Paper
7 June 2023 Autoencoders with deformable convolutions for latent representation of EEG spectrograms in classification tasks
Author Affiliations +
Proceedings Volume 12701, Fifteenth International Conference on Machine Vision (ICMV 2022); 127011D (2023) https://doi.org/10.1117/12.2679806
Event: Fifteenth International Conference on Machine Vision (ICMV 2022), 2022, Rome, Italy
Abstract
Electroencephalogram (EEG) is a set of time series each of which can be represented as a 2D image (spectrogram), so that EEG recording can be mapped to the C-dimensional image (where C denotes the number of channels in the image and equals to the number of electrodes in EEG montage).

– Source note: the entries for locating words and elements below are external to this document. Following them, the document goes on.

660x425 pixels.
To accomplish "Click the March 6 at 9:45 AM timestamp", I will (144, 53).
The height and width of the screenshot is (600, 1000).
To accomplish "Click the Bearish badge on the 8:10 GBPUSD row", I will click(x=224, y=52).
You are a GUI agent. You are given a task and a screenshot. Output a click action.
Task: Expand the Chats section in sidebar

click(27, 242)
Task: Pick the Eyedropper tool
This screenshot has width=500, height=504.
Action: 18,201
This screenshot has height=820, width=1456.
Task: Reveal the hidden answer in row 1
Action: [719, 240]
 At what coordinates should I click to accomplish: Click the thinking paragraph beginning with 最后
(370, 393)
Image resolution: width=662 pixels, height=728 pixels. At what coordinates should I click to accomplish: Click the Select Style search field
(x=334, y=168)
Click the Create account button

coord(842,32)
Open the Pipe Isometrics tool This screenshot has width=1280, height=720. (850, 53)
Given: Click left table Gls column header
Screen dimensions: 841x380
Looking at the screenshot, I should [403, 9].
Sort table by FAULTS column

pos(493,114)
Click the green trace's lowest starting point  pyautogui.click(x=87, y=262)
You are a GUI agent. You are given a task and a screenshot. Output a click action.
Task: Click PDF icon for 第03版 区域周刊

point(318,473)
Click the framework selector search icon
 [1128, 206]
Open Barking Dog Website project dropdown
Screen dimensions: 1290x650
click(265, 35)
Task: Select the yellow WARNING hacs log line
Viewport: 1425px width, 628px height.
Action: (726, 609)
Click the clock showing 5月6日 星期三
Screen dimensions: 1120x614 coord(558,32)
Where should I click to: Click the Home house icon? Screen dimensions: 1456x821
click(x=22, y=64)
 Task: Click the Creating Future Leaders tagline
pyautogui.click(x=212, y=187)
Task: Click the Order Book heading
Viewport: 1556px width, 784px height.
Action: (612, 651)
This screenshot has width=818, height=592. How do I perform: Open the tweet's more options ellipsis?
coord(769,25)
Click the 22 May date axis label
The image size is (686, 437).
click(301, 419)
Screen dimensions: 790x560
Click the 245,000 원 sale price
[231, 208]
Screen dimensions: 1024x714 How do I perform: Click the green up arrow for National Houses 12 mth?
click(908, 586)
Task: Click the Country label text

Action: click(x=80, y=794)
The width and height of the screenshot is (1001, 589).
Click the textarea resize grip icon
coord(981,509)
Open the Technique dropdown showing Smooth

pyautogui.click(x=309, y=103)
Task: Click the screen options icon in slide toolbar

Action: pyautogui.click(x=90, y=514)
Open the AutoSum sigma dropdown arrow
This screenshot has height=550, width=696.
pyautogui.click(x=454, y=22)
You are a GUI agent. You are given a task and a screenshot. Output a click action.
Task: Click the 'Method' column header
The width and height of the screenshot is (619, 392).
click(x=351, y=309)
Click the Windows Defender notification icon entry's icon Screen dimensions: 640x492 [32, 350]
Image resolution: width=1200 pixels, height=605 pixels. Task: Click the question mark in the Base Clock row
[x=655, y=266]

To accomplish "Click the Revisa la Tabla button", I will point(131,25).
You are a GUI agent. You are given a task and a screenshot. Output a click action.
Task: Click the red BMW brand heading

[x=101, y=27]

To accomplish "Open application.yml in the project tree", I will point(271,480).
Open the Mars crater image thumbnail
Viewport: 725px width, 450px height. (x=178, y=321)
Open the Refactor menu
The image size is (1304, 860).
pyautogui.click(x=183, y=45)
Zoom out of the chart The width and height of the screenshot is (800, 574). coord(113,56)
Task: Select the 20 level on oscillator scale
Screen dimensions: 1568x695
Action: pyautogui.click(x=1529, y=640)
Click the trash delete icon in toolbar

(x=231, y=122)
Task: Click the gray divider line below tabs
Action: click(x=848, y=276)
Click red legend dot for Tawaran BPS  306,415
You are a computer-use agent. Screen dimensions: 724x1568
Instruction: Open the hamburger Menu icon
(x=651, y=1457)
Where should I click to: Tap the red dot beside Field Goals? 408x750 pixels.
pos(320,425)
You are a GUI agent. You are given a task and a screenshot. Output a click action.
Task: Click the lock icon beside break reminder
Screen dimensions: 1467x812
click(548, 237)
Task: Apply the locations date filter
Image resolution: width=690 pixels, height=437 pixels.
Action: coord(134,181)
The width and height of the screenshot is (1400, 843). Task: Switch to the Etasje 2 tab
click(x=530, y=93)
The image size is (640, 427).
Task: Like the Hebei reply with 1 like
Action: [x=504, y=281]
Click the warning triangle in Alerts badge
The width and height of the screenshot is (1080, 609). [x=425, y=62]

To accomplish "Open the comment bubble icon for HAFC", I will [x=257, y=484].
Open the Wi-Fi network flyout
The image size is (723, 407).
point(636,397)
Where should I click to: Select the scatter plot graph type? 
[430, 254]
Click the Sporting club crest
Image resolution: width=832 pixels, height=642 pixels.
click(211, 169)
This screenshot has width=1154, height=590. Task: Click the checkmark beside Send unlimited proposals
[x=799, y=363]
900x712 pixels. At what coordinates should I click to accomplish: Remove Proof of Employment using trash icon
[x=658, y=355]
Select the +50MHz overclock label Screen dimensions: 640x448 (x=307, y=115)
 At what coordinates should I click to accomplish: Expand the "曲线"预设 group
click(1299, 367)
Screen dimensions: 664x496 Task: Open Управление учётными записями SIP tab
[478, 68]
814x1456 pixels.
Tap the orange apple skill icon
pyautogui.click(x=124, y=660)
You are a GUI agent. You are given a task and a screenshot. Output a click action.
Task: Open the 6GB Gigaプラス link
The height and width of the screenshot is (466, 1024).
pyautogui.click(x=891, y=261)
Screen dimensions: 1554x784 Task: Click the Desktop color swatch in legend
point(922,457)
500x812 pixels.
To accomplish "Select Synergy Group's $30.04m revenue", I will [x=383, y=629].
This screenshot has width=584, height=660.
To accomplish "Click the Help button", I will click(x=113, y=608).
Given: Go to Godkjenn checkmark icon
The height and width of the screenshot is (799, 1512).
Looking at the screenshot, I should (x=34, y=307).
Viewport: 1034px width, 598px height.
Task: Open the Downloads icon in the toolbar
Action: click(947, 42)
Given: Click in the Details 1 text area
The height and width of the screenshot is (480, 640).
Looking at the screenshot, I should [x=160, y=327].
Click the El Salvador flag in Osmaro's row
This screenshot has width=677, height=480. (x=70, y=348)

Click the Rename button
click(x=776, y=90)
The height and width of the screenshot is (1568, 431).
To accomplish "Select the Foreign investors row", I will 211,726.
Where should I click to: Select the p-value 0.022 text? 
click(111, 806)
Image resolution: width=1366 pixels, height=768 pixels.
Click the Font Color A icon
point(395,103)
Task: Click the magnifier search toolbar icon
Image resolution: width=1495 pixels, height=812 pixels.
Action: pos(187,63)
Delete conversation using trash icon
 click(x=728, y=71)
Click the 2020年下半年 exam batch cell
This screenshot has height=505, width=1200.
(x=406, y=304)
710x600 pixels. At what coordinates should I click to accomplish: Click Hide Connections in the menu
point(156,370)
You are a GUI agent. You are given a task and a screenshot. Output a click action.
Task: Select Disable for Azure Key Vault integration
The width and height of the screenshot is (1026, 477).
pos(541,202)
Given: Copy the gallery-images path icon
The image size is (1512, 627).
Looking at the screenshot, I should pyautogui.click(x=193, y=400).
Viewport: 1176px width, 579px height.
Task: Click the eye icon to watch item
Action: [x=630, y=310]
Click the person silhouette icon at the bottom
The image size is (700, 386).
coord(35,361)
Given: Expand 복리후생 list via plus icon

In this paper, a novel approach for automated feature extraction from spectrogram representation is proposed. The method involves the usage of autoencoder models based on 3-dimensional convolution layers and 2-dimensional deformable convolution layers. Features, extracted by autoencoders, can be used to classify patients with Major Depressive Disorder (MDD) from healthy controls based on resting-state EEG. The proposed approach outperforms baseline ML models trained on spectral features extracted manually.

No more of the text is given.